Now with a triprotic acid, we actually have four different forms that it can take as it slowly gives up an H+ at each step. In the first one we have H3A. It has full possession of all of its acidic H ions, so this would represent the acidic form Here. Giving away the first H would create H2A-, Giving away that first H+ is tied to Ka1 here, this is somewhere in the middle, so we're going to call this the intermediate form 1.
H2A- can donate the second H+ and become HA2-, giving away the second H+ is connected to Ka2. This is somewhat in the middle, so this is the intermediate form 2. Then finally HA2- can donate away its final H+ ion to create A3-. So this would give us Ka3. This final form has lost all of its acidic H+ ions. This is the basic form.
Now, we talked about the relationship between Ka and Kb. So how is Kb related to this? Well, let's say we're starting out with the basic form and we decided we're going this way. Accepting the first H ion would change A3- into HA2-. Accepting the first H+ means we're connected to Kb1. This form here could accept an H and become this intermediate form 1. Here accepting the second H+ would be Kb2, and then finally H2A- could accept the final H to become the acidic form again. So accepting that third H+ would be connected to Kb3.
This line of thinking is what connects these sets of K and Kb values together. So Ka1 is connected to Kb3 and then multiplying together gives us Kw.
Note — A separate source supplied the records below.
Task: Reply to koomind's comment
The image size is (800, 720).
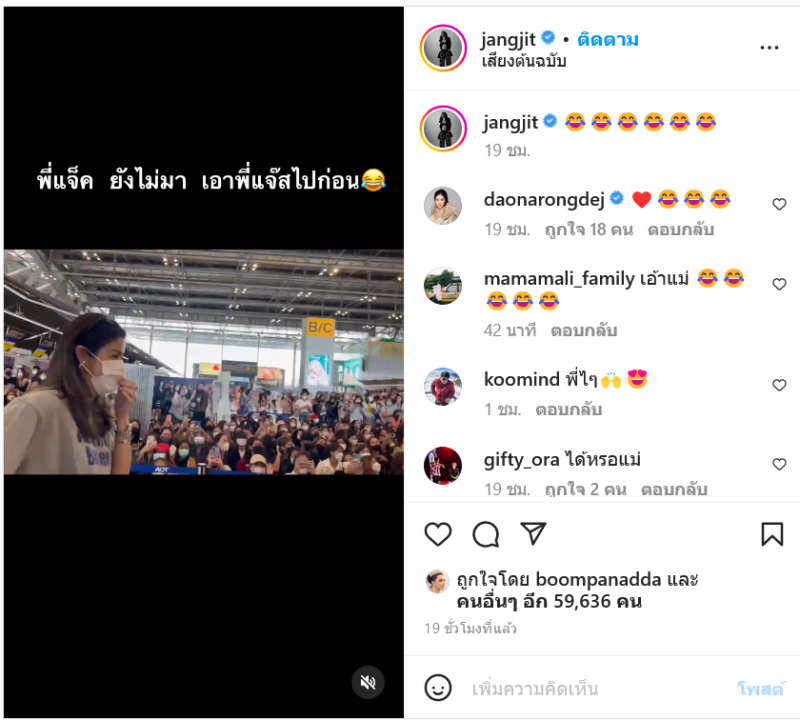Action: click(x=569, y=410)
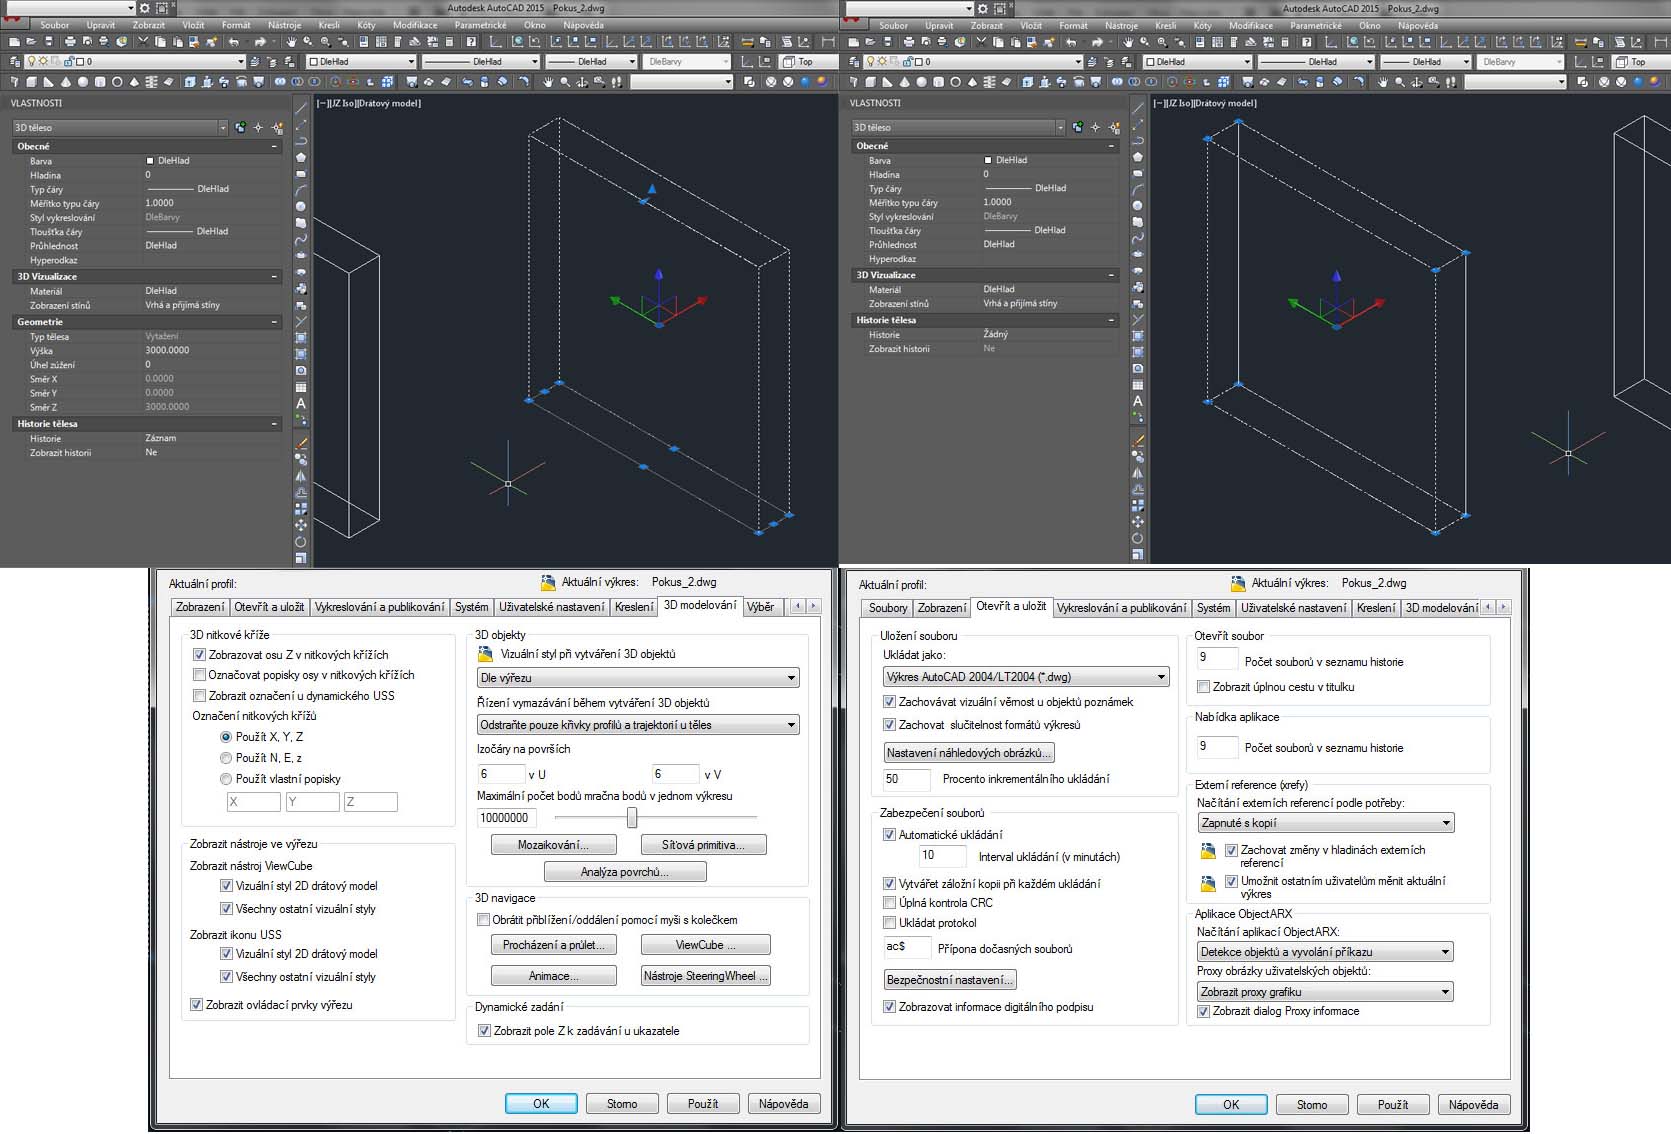Click the Undo arrow in right AutoCAD window
This screenshot has width=1671, height=1134.
click(1071, 42)
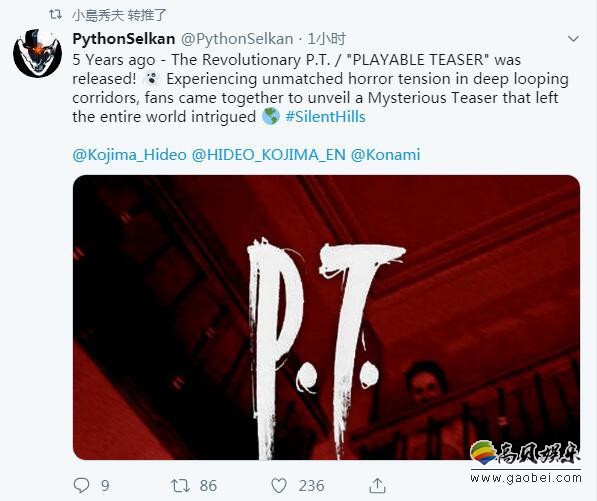Open the tweet's 1小时 timestamp
Image resolution: width=597 pixels, height=501 pixels.
point(327,39)
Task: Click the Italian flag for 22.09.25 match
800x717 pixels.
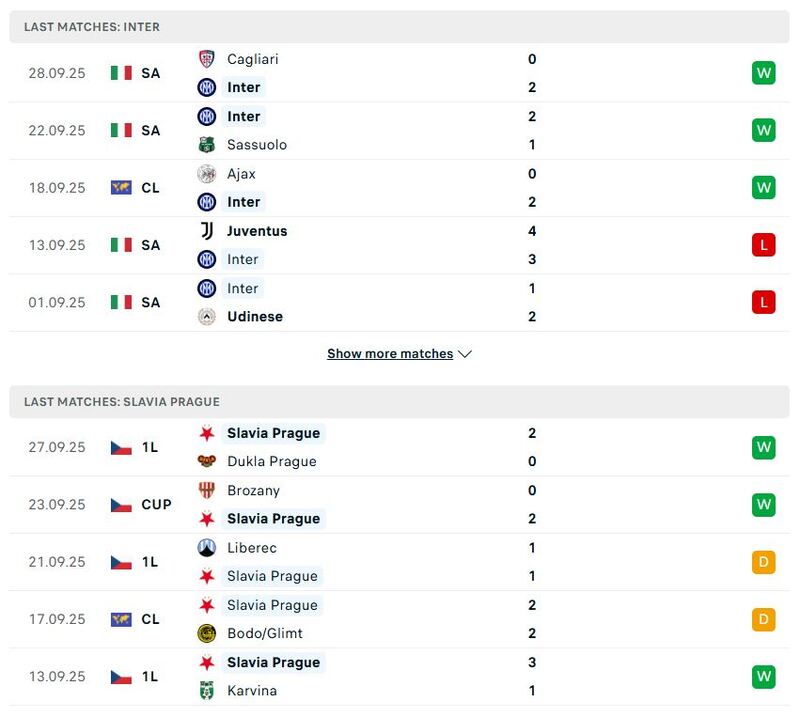Action: tap(121, 130)
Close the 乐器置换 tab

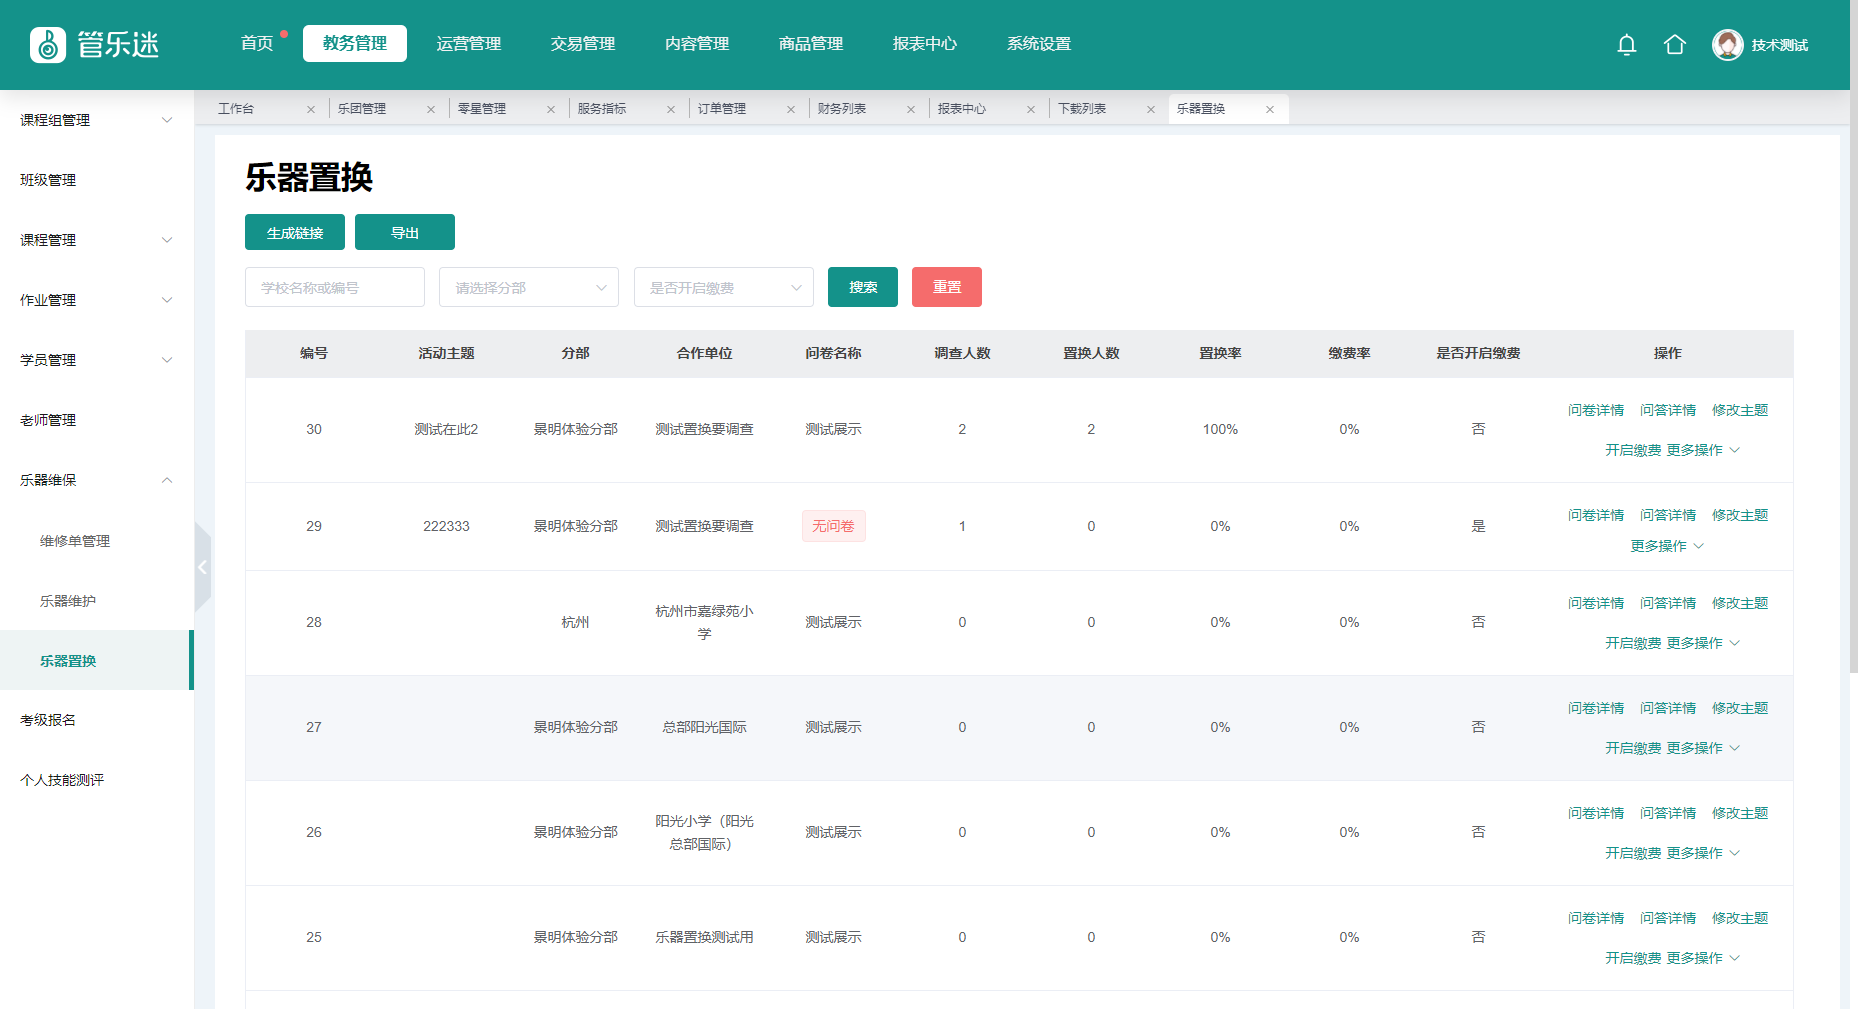click(x=1270, y=110)
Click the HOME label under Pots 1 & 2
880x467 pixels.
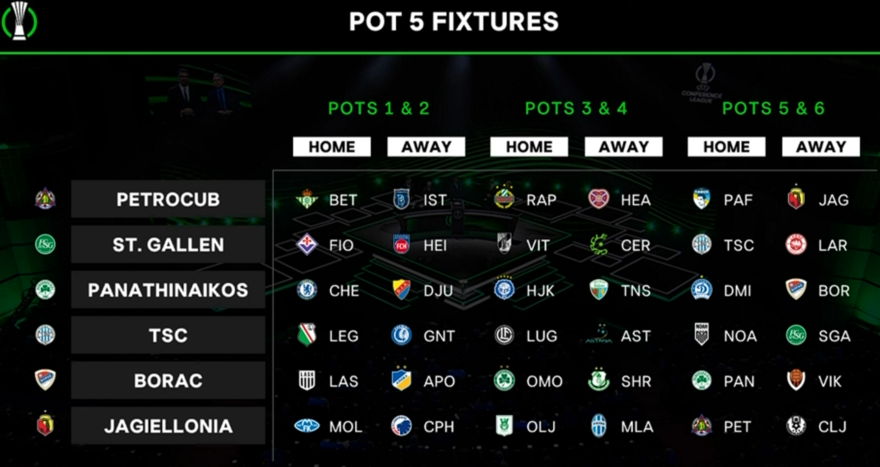pyautogui.click(x=332, y=147)
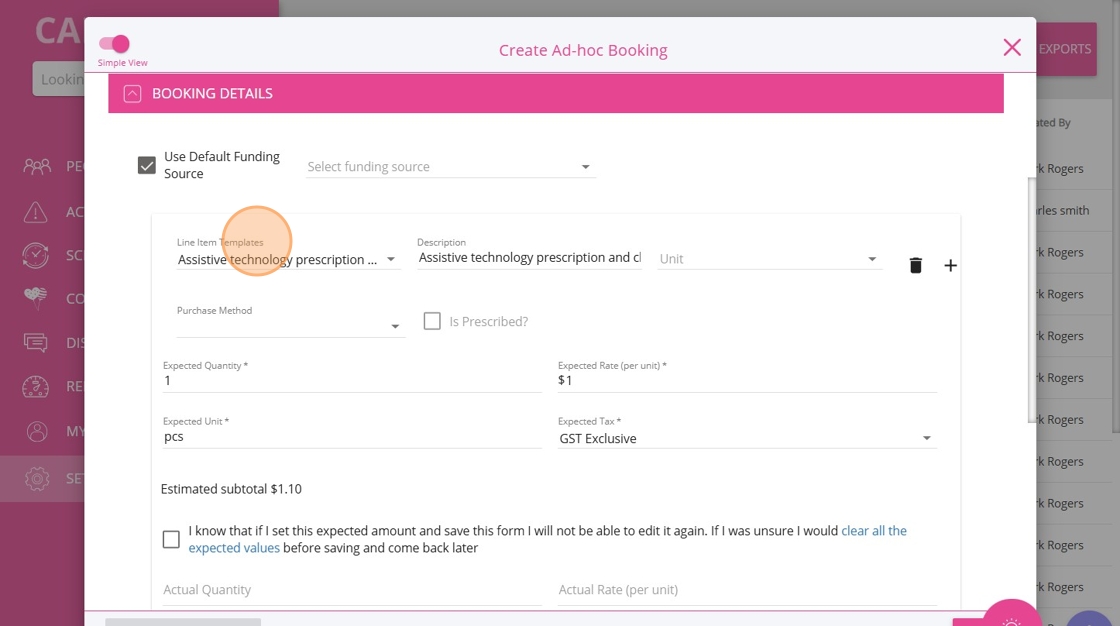Screen dimensions: 1120x626
Task: Add a line item with plus icon
Action: coord(950,265)
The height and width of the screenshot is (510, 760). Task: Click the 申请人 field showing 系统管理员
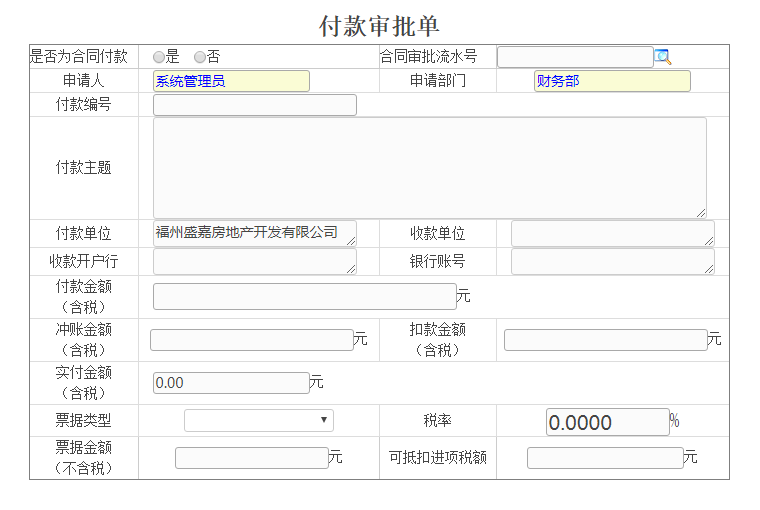[x=231, y=81]
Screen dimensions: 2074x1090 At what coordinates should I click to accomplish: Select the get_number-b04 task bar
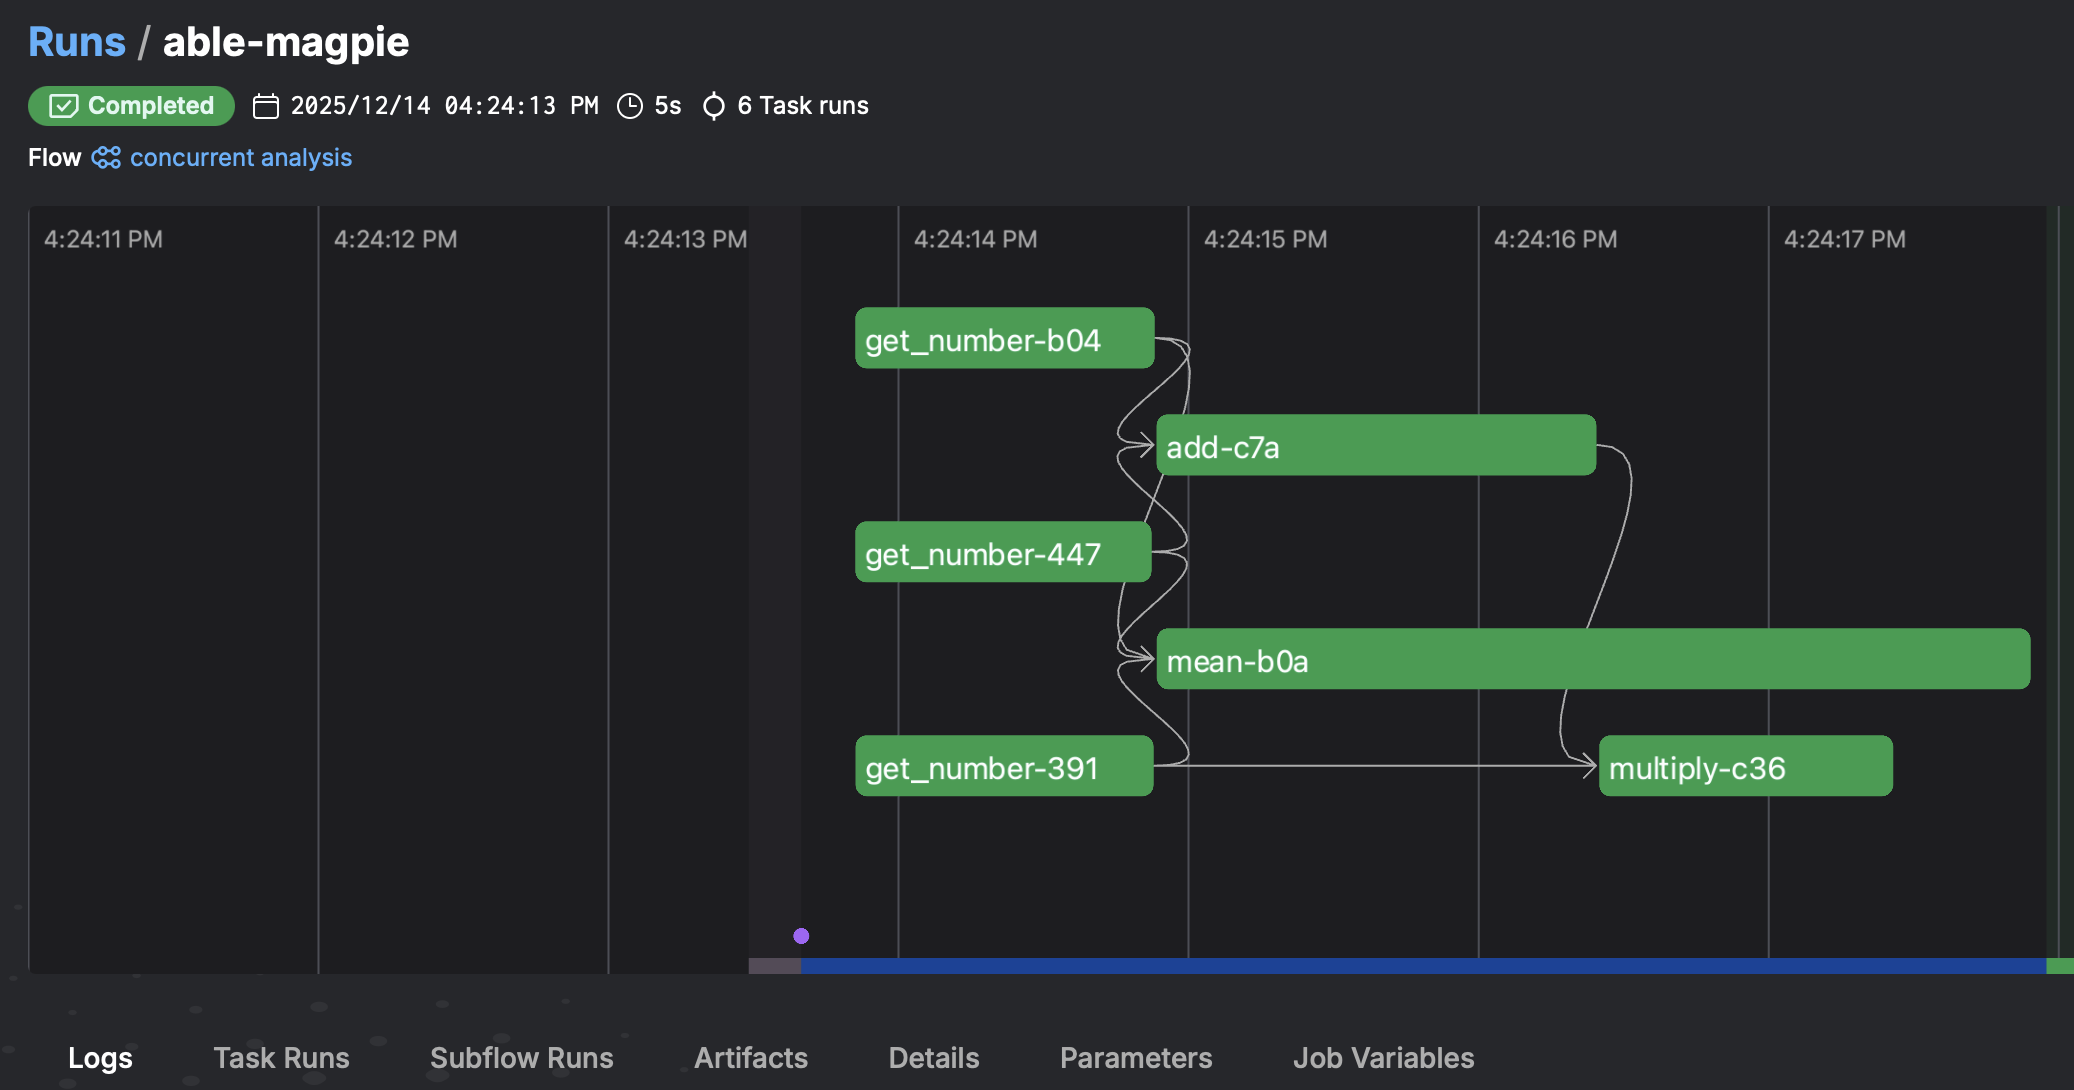(x=1004, y=339)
You would say Ka2 times Kb2 is connected to Kw and then finally Ka3 times Kb1 gives us Kw. Here. If we take a look at equilibrium expressions, we have phosphoric acid, which is a pretty common type of triprotic acid here. So here we're going to say it's a weak acid, so it would react with water in its liquid form.
Since it's an acid, it gives away an H+ and it becomes H2PO4- and water becomes H3O+. We're talking about giving away the first K The first H+ we're dealing with Ka1. Ka1 is products over reactants. So this would be dihydrogen phosphate times the hydronium ion divided by phosphoric acid. We're continuing. We're now starting out with the intermediate form 1. It can react with the second water molecule donating its H+ to become HPO42-, which is hydrogen phosphate and the hydronium ion.
We're talking about losing the second H+, so this is Ka2. Products over reactants will give me hydrogen phosphate times the hydronium ion. And then we'd say here we have dihydrogen phosphate on the bottom. And then finally we have our intermediate form, one that was created in the top in the equation above. It can react with yet another water molecule, giving away an H+ to create itself into phosphate ion and then hydronium ion again. We're talking about giving away the 3rd and final H+, So this would be Ka3.
Products over reactions would be phosphate times hydronium ion divided by hydrogen phosphate ion. So these would represent the equilibrium expressions based on the different stages of a triprotic acid donating an H+ away to various water molecules, right? So you can see that triprotic acid, there's a lot more involved. Make sure you're tracking correctly what kind of Ka or Kb is involved, depending on the question asked, right? So just remember, triprotic acids have 3 acidic hydrogens, which makes things a little bit more tricky.